> **TASK STATEMENT**
Retype, exactly as they appear below, the lines between the line holding "You are a GUI" and the line holding "The width and", both ends included.

═════ RAW DATA ═════

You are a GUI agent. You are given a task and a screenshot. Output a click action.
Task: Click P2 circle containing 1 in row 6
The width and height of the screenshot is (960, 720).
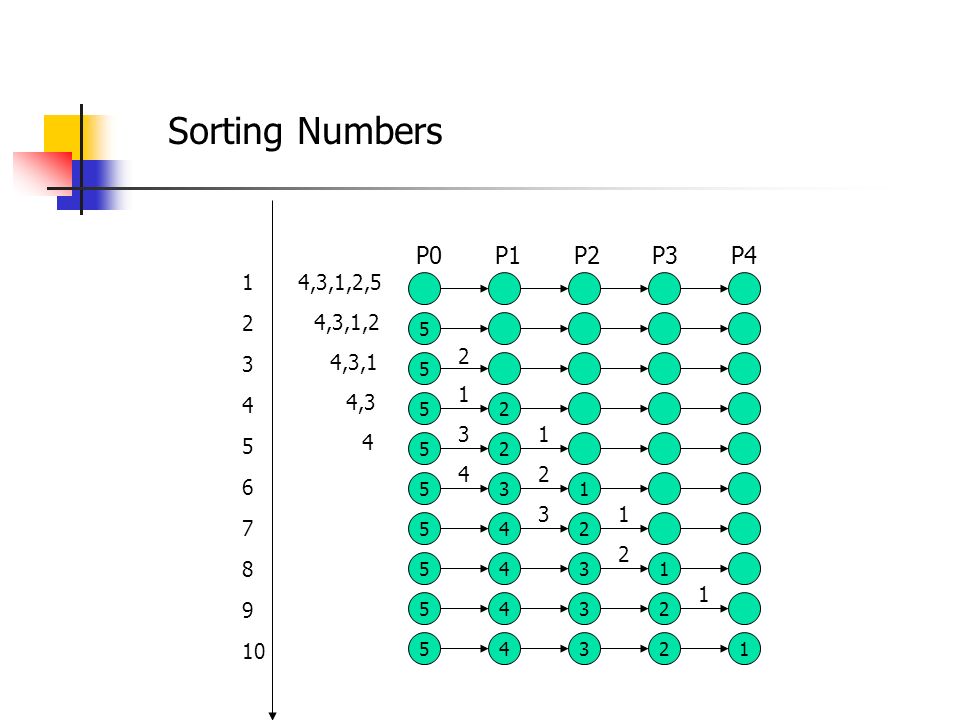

═════
═════ RAW DATA ═════

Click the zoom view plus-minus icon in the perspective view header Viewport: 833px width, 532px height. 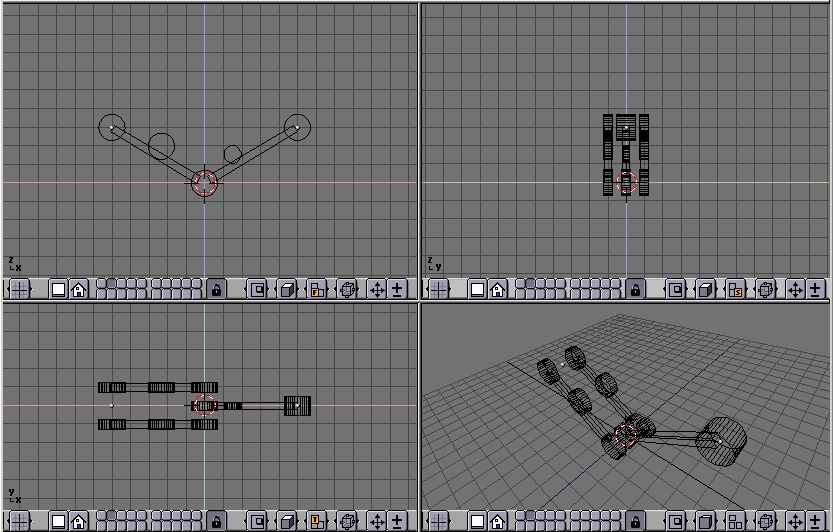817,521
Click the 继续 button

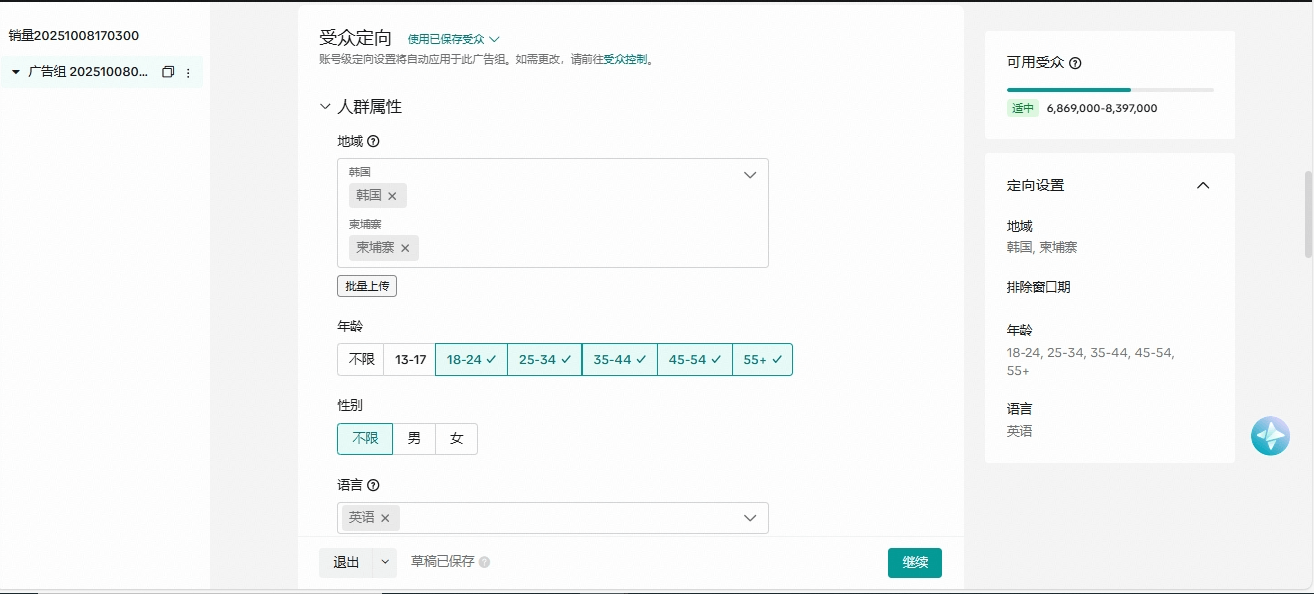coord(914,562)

═════
═════ RAW DATA ═════

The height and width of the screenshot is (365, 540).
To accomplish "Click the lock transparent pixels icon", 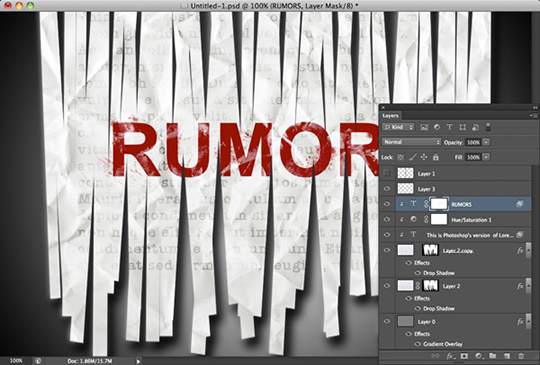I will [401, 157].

═════

> **RESPONSE FOR THIS EXERCISE**
You are a GUI agent. You are given a task and a screenshot. Output a click action.
Task: Click P2 circle containing 1 in row 6
The width and height of the screenshot is (960, 720).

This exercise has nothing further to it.